▶ **Saved data entries**:
######
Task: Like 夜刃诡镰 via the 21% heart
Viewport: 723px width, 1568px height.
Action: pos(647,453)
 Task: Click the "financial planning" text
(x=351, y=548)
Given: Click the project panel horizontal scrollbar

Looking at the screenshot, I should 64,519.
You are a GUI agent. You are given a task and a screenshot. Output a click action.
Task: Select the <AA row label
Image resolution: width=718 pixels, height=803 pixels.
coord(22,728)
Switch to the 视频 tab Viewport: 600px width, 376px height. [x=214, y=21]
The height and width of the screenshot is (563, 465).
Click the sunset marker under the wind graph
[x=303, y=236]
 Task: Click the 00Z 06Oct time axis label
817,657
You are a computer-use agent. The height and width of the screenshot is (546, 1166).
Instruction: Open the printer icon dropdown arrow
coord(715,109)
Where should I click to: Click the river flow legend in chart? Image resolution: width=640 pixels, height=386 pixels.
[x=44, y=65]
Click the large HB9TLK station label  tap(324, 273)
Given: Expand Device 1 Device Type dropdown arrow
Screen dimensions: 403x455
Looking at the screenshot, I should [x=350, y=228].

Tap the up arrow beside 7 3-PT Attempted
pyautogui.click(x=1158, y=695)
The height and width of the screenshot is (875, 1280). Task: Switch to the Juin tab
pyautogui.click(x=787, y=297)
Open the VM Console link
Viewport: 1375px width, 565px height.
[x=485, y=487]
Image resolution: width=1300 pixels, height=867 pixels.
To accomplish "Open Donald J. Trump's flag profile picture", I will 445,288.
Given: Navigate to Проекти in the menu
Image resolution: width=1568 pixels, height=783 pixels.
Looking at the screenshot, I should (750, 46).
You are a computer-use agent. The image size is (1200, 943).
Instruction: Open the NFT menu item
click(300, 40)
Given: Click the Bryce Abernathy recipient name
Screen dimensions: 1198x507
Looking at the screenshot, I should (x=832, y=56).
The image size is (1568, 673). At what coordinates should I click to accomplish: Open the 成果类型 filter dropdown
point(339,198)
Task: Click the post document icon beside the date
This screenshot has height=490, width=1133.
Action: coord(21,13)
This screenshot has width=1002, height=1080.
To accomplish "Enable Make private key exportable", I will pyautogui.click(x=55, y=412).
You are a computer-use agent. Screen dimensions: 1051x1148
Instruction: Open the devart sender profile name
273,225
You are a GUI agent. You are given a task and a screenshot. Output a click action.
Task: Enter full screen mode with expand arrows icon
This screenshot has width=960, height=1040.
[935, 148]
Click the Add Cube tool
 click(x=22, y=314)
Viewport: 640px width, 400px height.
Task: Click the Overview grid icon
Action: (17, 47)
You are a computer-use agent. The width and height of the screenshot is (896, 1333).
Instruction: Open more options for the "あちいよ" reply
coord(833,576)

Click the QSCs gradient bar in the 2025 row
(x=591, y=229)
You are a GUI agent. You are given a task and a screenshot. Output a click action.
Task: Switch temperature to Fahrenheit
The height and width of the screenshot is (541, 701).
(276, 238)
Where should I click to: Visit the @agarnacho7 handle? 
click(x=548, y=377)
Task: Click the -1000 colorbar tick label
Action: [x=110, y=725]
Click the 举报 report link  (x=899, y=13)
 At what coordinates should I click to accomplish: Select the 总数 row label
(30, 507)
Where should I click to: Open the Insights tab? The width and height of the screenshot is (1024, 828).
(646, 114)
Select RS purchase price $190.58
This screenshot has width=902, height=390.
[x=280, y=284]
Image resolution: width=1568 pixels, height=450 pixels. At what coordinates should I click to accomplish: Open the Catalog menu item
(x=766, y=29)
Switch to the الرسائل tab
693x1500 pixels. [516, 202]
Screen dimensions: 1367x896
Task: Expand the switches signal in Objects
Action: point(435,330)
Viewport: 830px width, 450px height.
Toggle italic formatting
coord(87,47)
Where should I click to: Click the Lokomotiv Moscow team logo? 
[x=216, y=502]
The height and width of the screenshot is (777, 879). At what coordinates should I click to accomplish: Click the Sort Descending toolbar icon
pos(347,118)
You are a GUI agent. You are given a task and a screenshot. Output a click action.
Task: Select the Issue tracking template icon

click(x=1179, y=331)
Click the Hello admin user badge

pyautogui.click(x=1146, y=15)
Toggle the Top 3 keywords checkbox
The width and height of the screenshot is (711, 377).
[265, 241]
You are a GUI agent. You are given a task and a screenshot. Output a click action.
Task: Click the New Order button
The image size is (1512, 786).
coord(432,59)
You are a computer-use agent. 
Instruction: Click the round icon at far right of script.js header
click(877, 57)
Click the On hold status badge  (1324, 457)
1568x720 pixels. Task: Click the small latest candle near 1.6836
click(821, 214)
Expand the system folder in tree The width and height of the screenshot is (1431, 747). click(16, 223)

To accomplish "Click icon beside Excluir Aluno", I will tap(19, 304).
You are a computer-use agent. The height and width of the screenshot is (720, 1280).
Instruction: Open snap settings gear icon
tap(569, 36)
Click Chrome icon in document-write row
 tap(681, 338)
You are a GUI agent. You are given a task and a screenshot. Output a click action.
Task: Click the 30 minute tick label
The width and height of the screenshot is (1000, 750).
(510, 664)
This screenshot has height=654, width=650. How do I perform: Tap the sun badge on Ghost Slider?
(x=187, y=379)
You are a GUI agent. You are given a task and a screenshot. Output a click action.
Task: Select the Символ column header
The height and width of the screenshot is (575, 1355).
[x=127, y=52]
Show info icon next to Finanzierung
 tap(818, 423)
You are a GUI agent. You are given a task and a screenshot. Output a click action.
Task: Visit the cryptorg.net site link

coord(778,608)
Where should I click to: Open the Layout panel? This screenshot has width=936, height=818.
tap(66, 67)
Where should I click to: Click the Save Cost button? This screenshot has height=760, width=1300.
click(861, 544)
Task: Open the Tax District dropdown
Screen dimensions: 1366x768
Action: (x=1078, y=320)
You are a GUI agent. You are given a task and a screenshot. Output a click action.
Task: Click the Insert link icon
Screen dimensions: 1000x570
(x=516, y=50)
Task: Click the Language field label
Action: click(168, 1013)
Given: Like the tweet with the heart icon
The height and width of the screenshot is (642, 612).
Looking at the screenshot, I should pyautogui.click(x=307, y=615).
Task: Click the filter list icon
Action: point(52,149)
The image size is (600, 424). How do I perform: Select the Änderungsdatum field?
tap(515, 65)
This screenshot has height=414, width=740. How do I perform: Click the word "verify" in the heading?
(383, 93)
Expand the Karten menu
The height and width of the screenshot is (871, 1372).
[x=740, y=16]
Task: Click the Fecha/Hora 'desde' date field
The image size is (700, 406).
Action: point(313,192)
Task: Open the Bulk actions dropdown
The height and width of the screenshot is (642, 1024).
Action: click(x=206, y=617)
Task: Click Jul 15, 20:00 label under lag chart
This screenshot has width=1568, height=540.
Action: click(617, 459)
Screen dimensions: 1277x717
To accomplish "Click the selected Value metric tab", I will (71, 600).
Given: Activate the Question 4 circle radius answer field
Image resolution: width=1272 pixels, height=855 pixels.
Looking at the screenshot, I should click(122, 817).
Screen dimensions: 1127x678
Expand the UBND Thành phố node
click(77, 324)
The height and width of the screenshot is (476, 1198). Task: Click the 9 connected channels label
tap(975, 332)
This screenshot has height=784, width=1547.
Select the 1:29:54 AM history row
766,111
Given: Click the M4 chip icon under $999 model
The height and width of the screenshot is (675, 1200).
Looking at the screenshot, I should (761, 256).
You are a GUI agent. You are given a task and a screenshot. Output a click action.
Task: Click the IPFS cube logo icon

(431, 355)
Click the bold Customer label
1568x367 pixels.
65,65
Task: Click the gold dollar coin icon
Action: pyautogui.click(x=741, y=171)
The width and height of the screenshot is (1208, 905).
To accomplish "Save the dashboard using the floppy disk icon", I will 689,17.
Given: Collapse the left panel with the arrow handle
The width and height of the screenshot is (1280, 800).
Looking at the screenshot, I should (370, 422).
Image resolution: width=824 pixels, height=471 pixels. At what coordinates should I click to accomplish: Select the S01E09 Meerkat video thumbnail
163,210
######
▶ **About this exercise**:
Write out exactly the lines above from the line with "Where should I click to: Click the river" through the line with "Open the VM Console link", both of them included, and leave out all other lines.

▶ **Solution**:
Where should I click to: Click the river flow legend in chart? Image resolution: width=640 pixels, height=386 pixels.
[x=44, y=65]
Click the large HB9TLK station label  tap(324, 273)
Given: Expand Device 1 Device Type dropdown arrow
Screen dimensions: 403x455
Looking at the screenshot, I should [x=350, y=228].

Tap the up arrow beside 7 3-PT Attempted
pyautogui.click(x=1158, y=695)
The height and width of the screenshot is (875, 1280). Task: Switch to the Juin tab
pyautogui.click(x=787, y=297)
Open the VM Console link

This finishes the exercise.